**Data for analysis**.
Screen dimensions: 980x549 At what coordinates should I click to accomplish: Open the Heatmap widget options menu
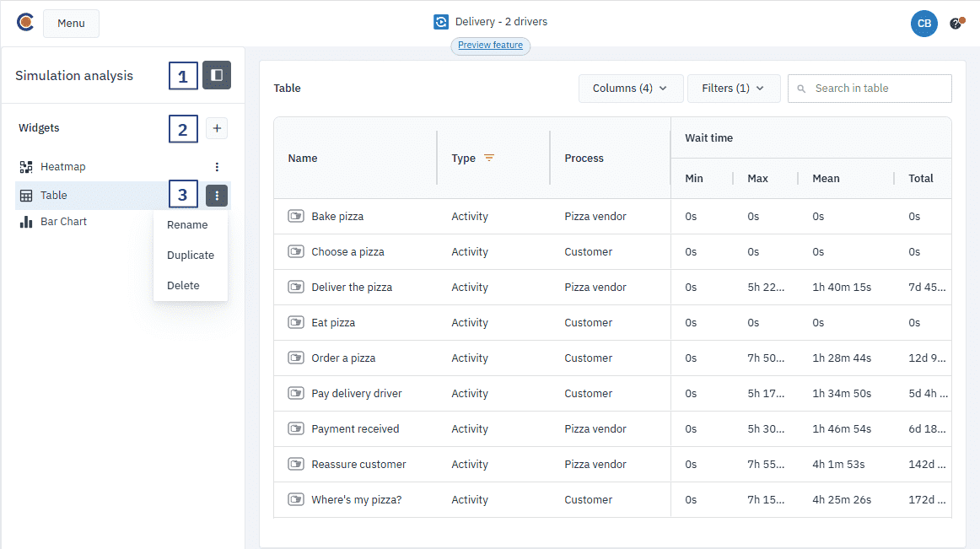point(217,167)

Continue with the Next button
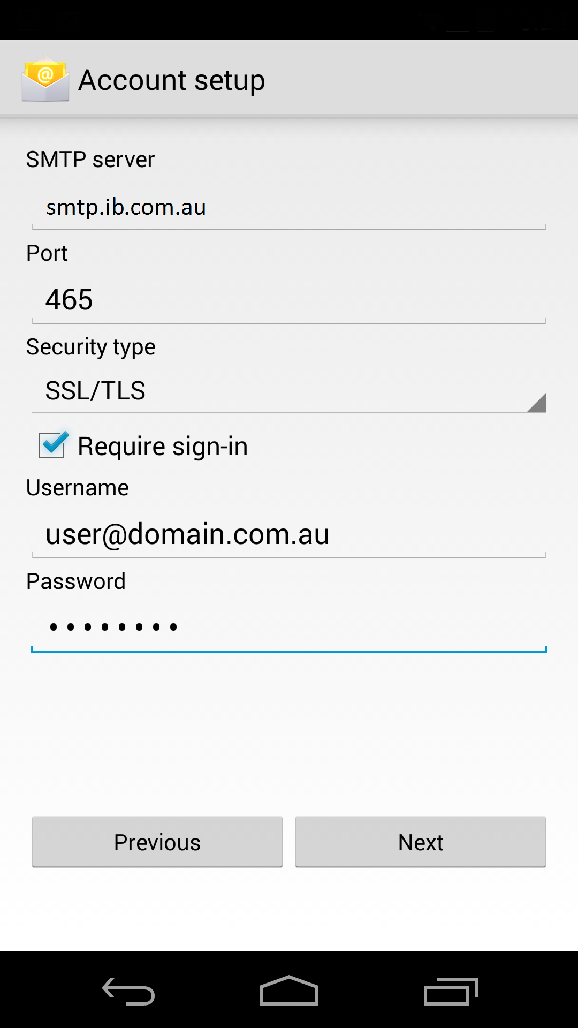coord(421,842)
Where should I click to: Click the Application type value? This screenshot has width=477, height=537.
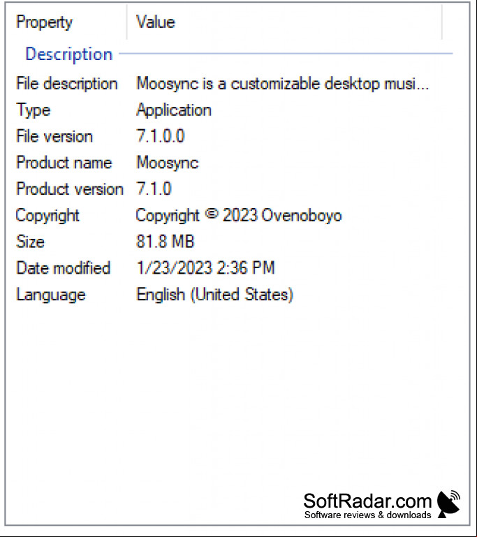coord(174,110)
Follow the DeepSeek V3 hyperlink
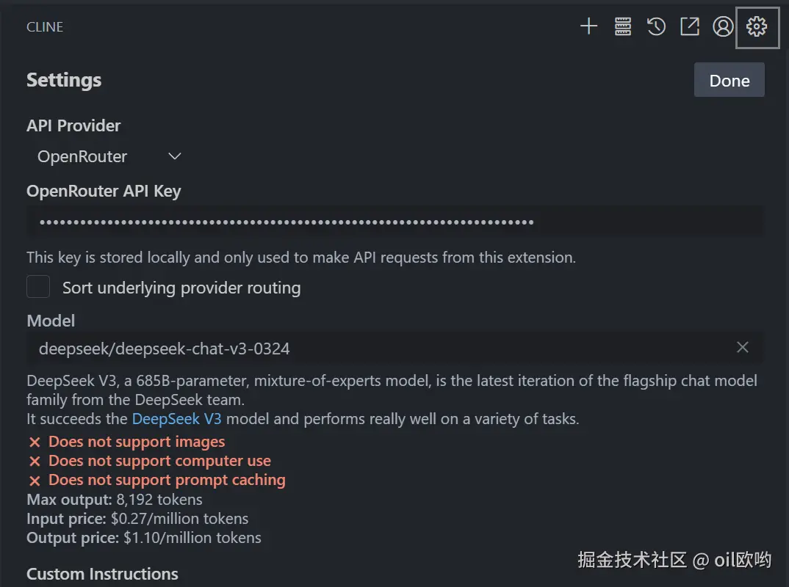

**What is expected**.
Transcribe each record above exactly, leaving every picture out of the copy.

**Your solution**.
Screen dimensions: 980x549 At what coordinates should I click to accomplish: Open the Heatmap widget options menu
point(217,167)

Continue with the Next button
coord(421,842)
Where should I click to: Click the Application type value? This screenshot has width=477, height=537.
coord(174,110)
Follow the DeepSeek V3 hyperlink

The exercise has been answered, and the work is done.